Cudnn error cudnn_att.cpp on train_gptcu

Question

Cudnn error cudnn_att.cpp on train_gptcu

maderix opened this issue a year ago · comments

Tried to replicate the gpt-2 training described here on signle RTX 4090 running under wsl2
#481

Training comand:
./train_gpt2cu -i "dev/data/fineweb10B/fineweb_train_.bin" -j "dev/data/fineweb10B/fineweb_val_.bin" -o log124M -e "d12" -b 1 -t 1024 -d 32768 -r 1 -z 1 -c 0.1 -l 0.0006 -q 0.0 -u 700 -n 5000 -v 250 -s 20000 -h 0 -o logs

With cudnn enabled, I'm getting below error:

HellaSwag eval not found at dev/data/hellaswag/hellaswag_val.bin, skipping its evaluation You can run python dev/data/hellaswag.pyto export and use it with-h 1. num_parameters: 124475904 => bytes: 248951808 allocated 237 MiB for model parameters batch_size B=1 * seq_len T=1024 * num_processes=1 and total_batch_size=32768 => setting grad_accum_steps=32 allocating 359 MiB for activations [CUDNN ERROR] at file cudnn_att.cpp:141: [cudnn_frontend] Error: No execution plans built successfully.

Without cudnn enabled, it runs fine albeit with much lower MFU. Is there a way to get more verbose logs from cudnn where the failure happened.

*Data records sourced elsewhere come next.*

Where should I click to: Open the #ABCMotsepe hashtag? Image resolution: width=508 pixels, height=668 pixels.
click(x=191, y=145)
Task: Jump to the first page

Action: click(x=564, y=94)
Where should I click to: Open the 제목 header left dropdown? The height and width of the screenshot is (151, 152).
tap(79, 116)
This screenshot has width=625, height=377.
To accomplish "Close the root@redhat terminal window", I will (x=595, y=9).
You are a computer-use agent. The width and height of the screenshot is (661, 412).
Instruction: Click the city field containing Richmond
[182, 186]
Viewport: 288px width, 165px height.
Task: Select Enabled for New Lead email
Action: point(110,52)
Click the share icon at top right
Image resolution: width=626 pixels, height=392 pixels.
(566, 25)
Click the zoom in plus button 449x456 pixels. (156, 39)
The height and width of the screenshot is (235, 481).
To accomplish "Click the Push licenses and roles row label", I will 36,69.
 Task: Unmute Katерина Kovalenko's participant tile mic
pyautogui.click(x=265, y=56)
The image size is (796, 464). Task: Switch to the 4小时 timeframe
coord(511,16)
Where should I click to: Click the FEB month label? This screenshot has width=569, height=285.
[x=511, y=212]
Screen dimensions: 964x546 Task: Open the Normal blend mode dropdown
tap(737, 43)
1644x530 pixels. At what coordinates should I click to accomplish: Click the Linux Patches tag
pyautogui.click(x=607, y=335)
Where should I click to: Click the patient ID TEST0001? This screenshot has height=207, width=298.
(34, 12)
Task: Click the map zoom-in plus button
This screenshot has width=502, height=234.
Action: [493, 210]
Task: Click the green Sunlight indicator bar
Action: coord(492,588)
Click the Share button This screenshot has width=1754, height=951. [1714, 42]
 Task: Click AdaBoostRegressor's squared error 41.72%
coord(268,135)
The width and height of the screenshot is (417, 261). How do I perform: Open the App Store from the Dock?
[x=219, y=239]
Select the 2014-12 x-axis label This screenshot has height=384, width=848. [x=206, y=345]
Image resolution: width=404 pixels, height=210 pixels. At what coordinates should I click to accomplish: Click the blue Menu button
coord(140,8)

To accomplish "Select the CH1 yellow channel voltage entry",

ngc92 · Answer 1 · Fri Jun 07 2024 18:21:00 GMT+0800 (China Standard Time)

there is an environment variable that can be set:
https://docs.nvidia.com/deeplearning/cudnn/latest/reference/troubleshooting.html

also, this might be the same problem as #366

Aleksa Gordić · Answer 2 · Fri Jun 07 2024 21:39:14 GMT+0800 (China Standard Time)

Hey @maderix !

Couple of notes:

Hellaswag eval not found is not really an error, that just means the script couldn't find the binary file that contains Hellaswag eval data. To fix this run the Python script inside dev/data/hellaswag.py. It will download the dataset, tokenize it and save as the bin file. That'll make that "error"/warning go away.
Hopefully you're on the lastest head commit since MFU logic recently changed. We use to display it always in comparison to A100's bf16 peak (312 TFlops) which means it wasn't relevant unless you're running on A100. That should be fixed now, you can find here the GPUs that are supported: https://github.com/karpathy/llm.c/blob/master/llmc/mfu.h#L39

If this solves your issue, please close it, if not here to help! :)

Manjeet Singh · Answer 3 · Fri Jun 07 2024 22:01:12 GMT+0800 (China Standard Time)

hi @gordicaleksa @ngc92
Thanks for your help. On the latest tip I can get the training going at a much better MFU:

ngc92 · Answer 4 · Fri Jun 07 2024 22:18:39 GMT+0800 (China Standard Time)

I think 70% is pretty good, considering that the GPU also has to do other stuff except bf16 matrix multiplications

Deniz Karabacak · Answer 5 · Sat Jul 27 2024 02:50:08 GMT+0800 (China Standard Time)

@maderix Hi , how can you solve the porblem : No executions plant built sucsessfully.